Замечательно пишет нынче В. Гусев о сегодняшнем поэте вчерашнего (близкого, впрочем, к никогдашнему), о крахе современного нам новаторства, о «коварстве» века, о выносливом сердце, «задавившем» (по слову критика) в себе гуманность, о стихотворчестве, извлекающем «музыку» из машинного «интеллекта» («кумпола моего менестрельского», как жаргонно-напыщенно изъясняется сам стихотворец)... О том, кому недостало мужества перед соблазнами века, кто умерщвлял память ради заводной птицы — «новизны». О новизне, осмеиваемой новою новизною.

О невиновности века...

«Поэтическое произведение может быть слабо, ошибочно, — вспоминаешь невольно слова суверенного Пушкина,-— виновато уж, верно, дарование стихотворца, а не век, ушедший от него вперед».

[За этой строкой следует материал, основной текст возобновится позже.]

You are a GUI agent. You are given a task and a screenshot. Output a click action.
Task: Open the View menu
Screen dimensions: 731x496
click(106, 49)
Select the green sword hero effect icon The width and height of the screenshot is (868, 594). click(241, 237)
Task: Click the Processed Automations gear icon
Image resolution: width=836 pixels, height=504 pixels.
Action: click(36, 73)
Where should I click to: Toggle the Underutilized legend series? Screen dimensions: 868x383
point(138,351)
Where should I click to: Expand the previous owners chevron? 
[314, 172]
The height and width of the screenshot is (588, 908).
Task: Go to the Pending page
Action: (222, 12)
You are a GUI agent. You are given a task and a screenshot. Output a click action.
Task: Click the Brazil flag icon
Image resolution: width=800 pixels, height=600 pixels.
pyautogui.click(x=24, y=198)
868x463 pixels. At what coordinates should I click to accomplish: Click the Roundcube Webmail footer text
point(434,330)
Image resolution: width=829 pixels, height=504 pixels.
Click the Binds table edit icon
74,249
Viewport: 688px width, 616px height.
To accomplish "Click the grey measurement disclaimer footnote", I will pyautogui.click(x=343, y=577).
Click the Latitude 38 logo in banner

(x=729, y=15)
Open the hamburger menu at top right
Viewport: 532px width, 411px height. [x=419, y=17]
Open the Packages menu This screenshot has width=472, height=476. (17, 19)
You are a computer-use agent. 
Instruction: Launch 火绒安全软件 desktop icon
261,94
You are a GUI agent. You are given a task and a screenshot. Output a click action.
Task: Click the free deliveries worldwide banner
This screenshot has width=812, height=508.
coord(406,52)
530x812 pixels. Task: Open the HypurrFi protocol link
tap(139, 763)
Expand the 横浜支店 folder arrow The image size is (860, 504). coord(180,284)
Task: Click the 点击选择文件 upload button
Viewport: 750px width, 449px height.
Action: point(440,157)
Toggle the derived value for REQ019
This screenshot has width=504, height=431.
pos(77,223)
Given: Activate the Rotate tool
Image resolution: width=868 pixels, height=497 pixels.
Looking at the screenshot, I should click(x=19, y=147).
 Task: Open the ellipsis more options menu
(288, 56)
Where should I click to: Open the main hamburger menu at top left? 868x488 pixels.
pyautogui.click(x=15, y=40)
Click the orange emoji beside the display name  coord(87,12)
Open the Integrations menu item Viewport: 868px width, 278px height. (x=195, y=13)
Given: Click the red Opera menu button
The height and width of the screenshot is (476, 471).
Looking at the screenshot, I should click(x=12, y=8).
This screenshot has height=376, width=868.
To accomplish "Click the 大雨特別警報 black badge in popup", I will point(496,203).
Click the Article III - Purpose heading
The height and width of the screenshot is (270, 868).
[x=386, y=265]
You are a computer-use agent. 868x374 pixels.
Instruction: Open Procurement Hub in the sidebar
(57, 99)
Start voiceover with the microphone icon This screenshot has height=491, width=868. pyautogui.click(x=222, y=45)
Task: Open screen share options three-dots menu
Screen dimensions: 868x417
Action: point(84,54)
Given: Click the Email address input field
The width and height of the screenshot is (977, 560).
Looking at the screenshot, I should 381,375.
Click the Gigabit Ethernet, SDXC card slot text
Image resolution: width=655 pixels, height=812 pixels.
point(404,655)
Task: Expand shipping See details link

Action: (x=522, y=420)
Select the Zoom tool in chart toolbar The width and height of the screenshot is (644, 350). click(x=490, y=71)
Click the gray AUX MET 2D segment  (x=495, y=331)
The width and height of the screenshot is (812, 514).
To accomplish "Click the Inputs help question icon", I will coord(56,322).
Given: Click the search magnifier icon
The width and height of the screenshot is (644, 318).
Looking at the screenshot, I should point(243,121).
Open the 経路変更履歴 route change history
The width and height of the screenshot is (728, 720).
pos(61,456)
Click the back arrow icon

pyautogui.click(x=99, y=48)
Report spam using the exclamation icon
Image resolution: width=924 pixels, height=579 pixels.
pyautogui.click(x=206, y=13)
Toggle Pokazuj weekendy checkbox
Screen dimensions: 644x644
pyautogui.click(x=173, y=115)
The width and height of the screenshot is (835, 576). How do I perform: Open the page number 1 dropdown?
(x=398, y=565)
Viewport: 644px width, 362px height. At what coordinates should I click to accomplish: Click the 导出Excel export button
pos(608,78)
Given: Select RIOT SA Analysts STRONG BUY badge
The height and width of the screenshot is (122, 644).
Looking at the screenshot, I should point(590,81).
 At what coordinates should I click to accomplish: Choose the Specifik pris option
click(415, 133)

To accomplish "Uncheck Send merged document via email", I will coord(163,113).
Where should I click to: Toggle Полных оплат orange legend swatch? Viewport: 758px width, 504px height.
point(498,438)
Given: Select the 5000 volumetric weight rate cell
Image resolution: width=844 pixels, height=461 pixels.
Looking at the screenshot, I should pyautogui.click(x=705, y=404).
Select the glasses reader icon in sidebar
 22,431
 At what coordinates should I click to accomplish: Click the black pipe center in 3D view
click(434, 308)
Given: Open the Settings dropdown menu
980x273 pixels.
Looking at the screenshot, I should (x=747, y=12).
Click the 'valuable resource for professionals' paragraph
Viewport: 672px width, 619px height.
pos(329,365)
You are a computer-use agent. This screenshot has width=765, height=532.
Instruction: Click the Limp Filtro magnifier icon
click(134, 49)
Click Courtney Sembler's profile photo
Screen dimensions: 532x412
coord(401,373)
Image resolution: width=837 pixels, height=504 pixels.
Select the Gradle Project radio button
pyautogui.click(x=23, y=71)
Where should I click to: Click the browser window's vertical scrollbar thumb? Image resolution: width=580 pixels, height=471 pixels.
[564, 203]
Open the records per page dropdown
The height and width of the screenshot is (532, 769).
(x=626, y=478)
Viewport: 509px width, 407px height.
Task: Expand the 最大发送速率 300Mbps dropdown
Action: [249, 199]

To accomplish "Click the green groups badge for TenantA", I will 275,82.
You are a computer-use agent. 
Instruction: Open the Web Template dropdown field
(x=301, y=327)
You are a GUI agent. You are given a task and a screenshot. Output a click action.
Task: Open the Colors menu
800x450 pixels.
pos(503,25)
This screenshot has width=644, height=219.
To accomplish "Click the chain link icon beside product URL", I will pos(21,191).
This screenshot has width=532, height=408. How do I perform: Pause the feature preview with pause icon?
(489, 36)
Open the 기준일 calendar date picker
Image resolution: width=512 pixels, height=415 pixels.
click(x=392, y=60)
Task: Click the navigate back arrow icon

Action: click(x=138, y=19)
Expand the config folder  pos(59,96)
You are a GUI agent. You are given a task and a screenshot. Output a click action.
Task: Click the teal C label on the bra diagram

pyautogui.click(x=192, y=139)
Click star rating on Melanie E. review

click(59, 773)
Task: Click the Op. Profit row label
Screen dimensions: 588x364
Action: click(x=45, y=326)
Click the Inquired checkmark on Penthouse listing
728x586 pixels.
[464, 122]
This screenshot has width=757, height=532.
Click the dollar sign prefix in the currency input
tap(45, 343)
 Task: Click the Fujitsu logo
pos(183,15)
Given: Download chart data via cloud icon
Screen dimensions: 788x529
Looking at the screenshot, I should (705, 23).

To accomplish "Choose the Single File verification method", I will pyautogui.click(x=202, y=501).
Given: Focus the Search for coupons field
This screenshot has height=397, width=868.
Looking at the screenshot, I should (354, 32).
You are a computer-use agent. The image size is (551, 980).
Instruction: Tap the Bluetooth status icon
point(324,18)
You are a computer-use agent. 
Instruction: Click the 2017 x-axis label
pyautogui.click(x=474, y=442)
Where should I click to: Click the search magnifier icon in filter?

«Виноват» тем самым и разрыв с традицией. И просчет относительно времени, «непредвиденных» скоростей века — результат того же: этого недальновидного разрыва. (Всякая недальновидность — конечно, порок дарования: в свою очередь... Ведь замкнутый круг: «талант — традиция» был уже здесь очерчен.)

Ибо, что бы мы ни говорили об особенностях данного дарования или XX века, нам не уйти от исходного, главного, очевидного: А. Вознесенский (а это о нем написал свою статью В. Гусев) — откровенный, последовательный, убежденный поэт цивилизации. Поэт — как поющий славу, как служащий всецело, страстно. Так служащий, как когда: «Без лести предан». Даже и «с иронией», быть может... Даже и при сетованьях (любовных) порой. Но: предан! предан! Именно— кровно предан. И ничему иному, хоть бы и с иронией, оговорками, хоть бы и с некоторыми сомненьями, не предан.

Мы дети «36-70»[13],
не сохнет кровь на губах,
из бешеного семени
родившиеся в свитерах.

Признаний сходного типа: афористических автохарактеристик, эпатажа, щегольских «еамосарказмов», «крови», точно клюквенный сок, проливаемой «вразнос», апломба, двусмысленных шуток, всклокоченного темперамента, прагматического благоразумия (в костюме истерии), острот, щекочущих за ушком «прогрессы», которые «реакционны»; беспокойных прижизненных панихид (и чтоб все: «Вы... Борис Леонидович...» и так далее — в трауре «встали»); вульгарного энциклопедизма, Христов, Харонов, Марков Захаровичей, Калигул, Савских, «пьерошек», топографии Вест-Индии, обломков цитат, домашних вытяжек из «кватроченто», осколков католических витражей и рокотовских зеркал, стихотворных коллажей с шерстью убитого кабана и травной приправой «аромата Фета»; современного «берклианства», несытой гордыни, солипсизма и быта — в гомерических степенях; стонущего эгоизма, «жадного взгляда василиска» на живую природу; памятников аэропортам, лайнерам, чикагским бойням, колоколам, кока-коле, разнообразным маркам индивидуального транспорта, дубленкам «ампирной» раскраски, шортам «в облипочку» и кожаным пиджакам из «коровьего сыночка», «фаршированным душой»,— без счета в его книгах!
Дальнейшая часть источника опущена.